**DATA IN THIS EXERCISE**

● ● ● ● ● ● ●

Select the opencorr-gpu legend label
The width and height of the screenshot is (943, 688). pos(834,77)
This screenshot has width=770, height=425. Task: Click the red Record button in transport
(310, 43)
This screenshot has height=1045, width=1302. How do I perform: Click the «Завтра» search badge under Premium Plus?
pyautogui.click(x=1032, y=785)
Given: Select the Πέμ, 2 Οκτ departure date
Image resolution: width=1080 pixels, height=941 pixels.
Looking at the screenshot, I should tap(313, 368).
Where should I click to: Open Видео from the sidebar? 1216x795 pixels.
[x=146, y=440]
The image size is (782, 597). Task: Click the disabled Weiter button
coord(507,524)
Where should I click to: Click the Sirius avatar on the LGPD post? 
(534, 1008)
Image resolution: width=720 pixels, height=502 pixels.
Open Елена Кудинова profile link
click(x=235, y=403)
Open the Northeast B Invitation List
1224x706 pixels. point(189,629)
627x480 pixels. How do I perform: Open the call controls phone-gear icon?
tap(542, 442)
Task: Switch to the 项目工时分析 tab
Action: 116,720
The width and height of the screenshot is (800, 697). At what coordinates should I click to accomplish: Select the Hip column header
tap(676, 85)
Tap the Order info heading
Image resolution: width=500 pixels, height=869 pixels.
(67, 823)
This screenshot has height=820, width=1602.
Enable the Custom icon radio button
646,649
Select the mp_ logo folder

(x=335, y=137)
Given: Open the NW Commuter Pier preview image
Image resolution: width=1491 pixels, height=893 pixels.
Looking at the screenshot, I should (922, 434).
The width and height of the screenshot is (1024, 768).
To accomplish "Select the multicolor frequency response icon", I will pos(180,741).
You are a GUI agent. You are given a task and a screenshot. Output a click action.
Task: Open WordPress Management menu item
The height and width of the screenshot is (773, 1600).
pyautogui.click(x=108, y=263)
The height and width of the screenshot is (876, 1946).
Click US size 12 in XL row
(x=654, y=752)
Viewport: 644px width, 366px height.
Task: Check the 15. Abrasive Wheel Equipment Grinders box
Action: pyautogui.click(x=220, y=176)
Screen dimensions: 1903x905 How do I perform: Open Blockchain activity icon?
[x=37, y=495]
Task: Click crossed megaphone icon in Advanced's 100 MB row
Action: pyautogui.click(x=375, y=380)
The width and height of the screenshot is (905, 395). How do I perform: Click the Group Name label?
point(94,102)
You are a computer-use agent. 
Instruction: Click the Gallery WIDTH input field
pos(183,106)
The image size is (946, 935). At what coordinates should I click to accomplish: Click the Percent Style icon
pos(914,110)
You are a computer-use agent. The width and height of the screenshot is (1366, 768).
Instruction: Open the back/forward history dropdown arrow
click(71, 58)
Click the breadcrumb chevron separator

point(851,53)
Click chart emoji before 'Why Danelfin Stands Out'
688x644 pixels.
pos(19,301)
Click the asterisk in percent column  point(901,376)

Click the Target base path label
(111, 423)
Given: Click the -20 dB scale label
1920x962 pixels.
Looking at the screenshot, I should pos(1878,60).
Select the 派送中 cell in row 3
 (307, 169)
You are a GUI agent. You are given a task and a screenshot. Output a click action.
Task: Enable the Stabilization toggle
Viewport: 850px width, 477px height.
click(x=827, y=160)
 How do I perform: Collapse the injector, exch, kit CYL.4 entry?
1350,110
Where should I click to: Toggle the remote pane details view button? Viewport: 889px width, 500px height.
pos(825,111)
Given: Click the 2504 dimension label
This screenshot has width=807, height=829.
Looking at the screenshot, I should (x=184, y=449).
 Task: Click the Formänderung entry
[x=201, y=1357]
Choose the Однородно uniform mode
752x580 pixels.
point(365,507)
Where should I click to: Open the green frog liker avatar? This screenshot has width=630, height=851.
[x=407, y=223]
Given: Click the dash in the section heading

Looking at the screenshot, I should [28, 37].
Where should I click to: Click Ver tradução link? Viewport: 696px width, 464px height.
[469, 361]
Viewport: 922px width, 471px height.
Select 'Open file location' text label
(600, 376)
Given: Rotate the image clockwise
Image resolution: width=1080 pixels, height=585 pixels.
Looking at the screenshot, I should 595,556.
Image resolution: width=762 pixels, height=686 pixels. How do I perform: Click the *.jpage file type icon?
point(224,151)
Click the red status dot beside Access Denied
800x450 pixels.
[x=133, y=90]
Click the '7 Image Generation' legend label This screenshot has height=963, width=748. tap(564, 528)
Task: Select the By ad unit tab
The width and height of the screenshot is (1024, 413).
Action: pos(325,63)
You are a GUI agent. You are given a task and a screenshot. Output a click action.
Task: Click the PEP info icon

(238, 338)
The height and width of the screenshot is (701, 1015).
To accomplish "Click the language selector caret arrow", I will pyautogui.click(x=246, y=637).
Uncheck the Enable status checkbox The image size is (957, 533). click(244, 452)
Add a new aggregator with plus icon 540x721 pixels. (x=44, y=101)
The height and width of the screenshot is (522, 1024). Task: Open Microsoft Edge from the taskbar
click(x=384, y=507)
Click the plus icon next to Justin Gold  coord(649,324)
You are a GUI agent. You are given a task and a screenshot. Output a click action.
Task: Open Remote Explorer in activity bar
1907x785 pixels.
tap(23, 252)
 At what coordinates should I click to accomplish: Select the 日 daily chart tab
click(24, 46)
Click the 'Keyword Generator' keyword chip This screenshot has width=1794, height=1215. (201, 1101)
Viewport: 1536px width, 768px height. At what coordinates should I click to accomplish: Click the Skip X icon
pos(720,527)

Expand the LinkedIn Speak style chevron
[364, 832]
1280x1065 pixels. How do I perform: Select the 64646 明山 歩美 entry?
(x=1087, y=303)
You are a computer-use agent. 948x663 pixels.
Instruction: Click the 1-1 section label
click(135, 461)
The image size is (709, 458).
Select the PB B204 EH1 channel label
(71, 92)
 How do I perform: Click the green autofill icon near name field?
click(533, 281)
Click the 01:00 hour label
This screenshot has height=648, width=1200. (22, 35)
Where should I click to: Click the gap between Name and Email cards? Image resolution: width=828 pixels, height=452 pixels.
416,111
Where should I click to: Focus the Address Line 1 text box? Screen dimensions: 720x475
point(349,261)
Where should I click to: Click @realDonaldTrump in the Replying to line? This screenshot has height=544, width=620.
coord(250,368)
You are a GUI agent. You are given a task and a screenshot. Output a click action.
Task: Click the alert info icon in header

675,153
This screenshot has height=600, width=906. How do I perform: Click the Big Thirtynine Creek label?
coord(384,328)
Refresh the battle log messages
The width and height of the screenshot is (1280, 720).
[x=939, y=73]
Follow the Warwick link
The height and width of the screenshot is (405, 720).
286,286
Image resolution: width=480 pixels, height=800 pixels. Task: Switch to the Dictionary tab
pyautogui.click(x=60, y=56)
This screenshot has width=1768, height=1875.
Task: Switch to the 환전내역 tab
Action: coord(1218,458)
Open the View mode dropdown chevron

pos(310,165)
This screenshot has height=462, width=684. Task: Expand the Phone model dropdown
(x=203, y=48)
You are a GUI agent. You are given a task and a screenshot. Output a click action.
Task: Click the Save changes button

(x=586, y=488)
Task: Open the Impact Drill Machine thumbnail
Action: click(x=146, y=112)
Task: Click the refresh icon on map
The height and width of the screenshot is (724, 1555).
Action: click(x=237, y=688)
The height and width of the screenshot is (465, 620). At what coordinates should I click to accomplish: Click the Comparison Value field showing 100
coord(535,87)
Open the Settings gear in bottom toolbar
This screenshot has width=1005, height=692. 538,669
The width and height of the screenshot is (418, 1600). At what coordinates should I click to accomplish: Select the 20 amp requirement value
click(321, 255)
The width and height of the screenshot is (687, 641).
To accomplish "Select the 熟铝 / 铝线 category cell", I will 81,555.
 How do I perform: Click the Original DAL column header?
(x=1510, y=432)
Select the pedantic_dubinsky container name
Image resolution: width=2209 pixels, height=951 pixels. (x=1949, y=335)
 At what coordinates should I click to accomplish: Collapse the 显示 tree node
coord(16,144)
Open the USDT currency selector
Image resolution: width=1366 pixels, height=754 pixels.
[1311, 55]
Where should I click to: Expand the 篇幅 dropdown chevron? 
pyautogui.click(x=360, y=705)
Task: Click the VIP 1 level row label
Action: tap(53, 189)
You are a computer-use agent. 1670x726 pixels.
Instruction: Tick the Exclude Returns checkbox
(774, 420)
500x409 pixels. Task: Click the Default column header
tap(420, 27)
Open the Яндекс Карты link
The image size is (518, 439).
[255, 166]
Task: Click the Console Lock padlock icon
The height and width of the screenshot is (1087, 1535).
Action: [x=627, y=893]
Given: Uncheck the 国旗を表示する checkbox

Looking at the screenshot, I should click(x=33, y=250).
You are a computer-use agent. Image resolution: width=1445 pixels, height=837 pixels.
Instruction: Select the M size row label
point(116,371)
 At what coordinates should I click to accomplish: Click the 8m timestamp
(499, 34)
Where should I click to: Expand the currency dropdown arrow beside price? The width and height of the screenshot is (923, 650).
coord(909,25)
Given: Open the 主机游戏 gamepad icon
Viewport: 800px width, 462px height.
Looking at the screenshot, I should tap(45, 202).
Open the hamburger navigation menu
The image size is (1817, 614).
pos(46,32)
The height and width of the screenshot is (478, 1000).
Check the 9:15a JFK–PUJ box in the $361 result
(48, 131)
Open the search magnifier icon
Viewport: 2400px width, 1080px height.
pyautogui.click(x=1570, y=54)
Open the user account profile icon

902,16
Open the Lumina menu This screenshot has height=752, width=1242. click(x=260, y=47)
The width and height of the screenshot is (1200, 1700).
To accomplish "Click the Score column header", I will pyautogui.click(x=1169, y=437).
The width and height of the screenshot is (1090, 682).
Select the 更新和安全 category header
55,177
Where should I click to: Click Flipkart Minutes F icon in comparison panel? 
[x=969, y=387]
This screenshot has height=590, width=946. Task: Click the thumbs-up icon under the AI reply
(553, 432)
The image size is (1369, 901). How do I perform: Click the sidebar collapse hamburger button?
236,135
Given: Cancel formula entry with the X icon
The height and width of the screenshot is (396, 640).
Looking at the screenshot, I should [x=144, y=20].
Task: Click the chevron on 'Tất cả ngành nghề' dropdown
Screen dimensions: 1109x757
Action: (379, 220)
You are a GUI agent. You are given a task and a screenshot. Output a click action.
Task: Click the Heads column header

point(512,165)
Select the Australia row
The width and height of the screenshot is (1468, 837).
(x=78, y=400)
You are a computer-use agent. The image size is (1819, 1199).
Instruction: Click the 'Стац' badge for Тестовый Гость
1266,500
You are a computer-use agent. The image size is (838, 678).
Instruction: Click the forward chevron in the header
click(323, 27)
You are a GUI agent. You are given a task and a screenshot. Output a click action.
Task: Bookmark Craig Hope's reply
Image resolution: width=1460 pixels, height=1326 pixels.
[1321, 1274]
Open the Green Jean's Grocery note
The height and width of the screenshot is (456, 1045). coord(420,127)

● ● ● ● ● ● ●

**EXERCISE DETAILS**
From the entries above, extract each line containing "will".

**OUTPUT**
To accomplish "Select the multicolor frequency response icon", I will pos(180,741).
To accomplish "Click the language selector caret arrow", I will pyautogui.click(x=246, y=637).
To accomplish "Select the 熟铝 / 铝线 category cell", I will 81,555.
To accomplish "Click the Score column header", I will pyautogui.click(x=1169, y=437).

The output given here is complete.